Aim of the exercise: Copy the lines of the data below word for word, beginning at the line containing "This screenshot has height=834, width=1597." and ending after the line containing "(x=224, y=13)".

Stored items
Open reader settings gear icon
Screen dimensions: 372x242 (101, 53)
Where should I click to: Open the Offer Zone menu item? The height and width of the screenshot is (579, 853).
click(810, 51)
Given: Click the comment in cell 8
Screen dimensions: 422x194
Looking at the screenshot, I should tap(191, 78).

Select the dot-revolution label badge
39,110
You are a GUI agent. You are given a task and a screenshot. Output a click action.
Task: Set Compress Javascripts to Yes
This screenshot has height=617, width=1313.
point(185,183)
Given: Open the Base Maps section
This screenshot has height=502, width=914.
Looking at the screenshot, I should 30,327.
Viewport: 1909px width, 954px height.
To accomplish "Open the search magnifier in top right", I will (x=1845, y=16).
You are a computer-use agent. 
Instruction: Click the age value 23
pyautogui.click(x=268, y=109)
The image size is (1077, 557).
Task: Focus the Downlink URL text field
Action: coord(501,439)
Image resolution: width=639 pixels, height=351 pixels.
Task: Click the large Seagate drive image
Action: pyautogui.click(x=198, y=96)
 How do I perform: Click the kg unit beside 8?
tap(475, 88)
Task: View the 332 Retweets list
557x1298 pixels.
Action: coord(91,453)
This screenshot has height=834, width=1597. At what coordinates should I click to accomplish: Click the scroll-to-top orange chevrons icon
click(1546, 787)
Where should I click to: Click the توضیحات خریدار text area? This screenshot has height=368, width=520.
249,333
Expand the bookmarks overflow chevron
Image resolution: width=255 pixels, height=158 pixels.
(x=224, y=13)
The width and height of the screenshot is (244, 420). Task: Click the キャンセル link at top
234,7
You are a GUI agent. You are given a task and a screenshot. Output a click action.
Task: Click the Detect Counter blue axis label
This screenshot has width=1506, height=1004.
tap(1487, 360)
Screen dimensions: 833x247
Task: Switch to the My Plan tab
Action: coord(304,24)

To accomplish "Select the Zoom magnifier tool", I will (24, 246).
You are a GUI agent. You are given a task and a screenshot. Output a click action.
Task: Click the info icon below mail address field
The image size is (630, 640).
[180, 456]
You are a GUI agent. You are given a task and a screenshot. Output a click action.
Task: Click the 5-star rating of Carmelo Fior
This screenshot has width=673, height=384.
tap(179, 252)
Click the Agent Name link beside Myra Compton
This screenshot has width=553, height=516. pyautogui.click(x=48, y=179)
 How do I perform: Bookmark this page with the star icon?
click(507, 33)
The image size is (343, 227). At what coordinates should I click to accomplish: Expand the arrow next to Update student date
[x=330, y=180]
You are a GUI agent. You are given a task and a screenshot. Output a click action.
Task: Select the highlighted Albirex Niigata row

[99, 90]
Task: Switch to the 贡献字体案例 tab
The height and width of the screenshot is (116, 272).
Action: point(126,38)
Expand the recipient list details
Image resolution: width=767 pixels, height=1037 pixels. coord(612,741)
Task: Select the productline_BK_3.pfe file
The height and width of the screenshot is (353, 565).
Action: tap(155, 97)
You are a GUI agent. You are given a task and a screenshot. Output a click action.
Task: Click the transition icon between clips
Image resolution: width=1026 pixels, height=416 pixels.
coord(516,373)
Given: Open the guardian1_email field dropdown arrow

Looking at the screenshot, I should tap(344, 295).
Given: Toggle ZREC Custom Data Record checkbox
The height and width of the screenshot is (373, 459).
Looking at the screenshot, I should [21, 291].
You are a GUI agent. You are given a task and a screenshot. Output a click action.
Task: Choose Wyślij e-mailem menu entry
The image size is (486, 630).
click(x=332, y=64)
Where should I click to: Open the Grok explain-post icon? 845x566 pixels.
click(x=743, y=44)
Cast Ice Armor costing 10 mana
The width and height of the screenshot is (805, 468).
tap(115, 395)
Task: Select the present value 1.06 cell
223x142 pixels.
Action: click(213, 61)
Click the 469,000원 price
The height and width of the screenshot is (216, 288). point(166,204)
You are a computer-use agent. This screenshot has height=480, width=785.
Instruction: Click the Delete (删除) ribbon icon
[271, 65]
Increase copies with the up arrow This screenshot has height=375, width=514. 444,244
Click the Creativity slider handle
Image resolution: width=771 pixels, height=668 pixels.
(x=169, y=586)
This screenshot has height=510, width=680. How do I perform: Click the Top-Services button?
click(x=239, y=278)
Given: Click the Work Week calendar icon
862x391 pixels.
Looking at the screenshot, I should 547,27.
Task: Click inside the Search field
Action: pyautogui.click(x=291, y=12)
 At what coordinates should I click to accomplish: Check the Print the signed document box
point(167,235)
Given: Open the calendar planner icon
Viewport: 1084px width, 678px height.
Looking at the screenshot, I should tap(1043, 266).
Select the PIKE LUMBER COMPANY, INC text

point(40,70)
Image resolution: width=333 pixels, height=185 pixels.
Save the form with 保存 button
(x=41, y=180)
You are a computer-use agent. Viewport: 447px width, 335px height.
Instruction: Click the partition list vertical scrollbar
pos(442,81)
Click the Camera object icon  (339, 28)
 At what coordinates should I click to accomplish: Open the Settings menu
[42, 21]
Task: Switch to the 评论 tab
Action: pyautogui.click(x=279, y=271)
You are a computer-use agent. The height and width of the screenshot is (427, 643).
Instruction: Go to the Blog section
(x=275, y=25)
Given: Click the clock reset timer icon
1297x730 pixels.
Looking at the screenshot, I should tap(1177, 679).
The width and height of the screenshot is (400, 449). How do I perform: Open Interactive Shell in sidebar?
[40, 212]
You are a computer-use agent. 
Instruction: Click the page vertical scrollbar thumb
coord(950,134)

Reply to the exercise:
This screenshot has height=834, width=1597. At what coordinates should I click to accomplish: Click the scroll-to-top orange chevrons icon
click(1546, 787)
Where should I click to: Click the توضیحات خریدار text area? This screenshot has height=368, width=520.
249,333
Expand the bookmarks overflow chevron
Image resolution: width=255 pixels, height=158 pixels.
(x=224, y=13)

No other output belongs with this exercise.